Ainsi nommé en référence à Erythraeus, le mythique crocodile ennemi de l'empereur Rondondon, l'automate est probablement censé représenter dans la statuaire cathédrale quelque incarnation du mal, comme bien souvent quand l'imagerie religieuse populaire recycle les légendes locales pour leur faire jouer un rôle qui l'arrange. Les locaux qui connaissent bien l'histoire savent que le véritable Erythraeus n'était pas du tout maléfique, mais que Rondondon, avide de trophées, l'avait pourchassé aux quatre coins de son empire dans l'espoir de s'en faire une parure terrifiante, jusqu'à ce qu'il finisse par lui bouffer la main droite.

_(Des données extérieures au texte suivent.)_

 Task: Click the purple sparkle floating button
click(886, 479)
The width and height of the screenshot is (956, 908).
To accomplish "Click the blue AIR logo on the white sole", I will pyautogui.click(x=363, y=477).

Bien des énigmes demeurent sur les agissements d'Érythrée. Par exemple, il grimpe au sommet de la façade tous les jours à onze heures, mais personne ne l'a jamais vu redescendre. Chaque matin, on le retrouve en bas, mais on ne sait pas comment il y est revenu, ni ce qu'il a fait entretemps. Ce qui est certain, c'est qu'on ne l'a jamais vu quitter la cathédrale, vous diront les Bielloclochouillois, dont certains gardent toujours une main dans le dos ou dans la poche. Les disparitions d'enfants, qui furent autrefois monnaie courante dans la ville, ne sauraient être liées à cela. Mais tout de même, les parents qui passent en famille sur le parvis avant onze heures tiennent bien leurs moutards par le bras, et font en sorte de passer à plusieurs mètres.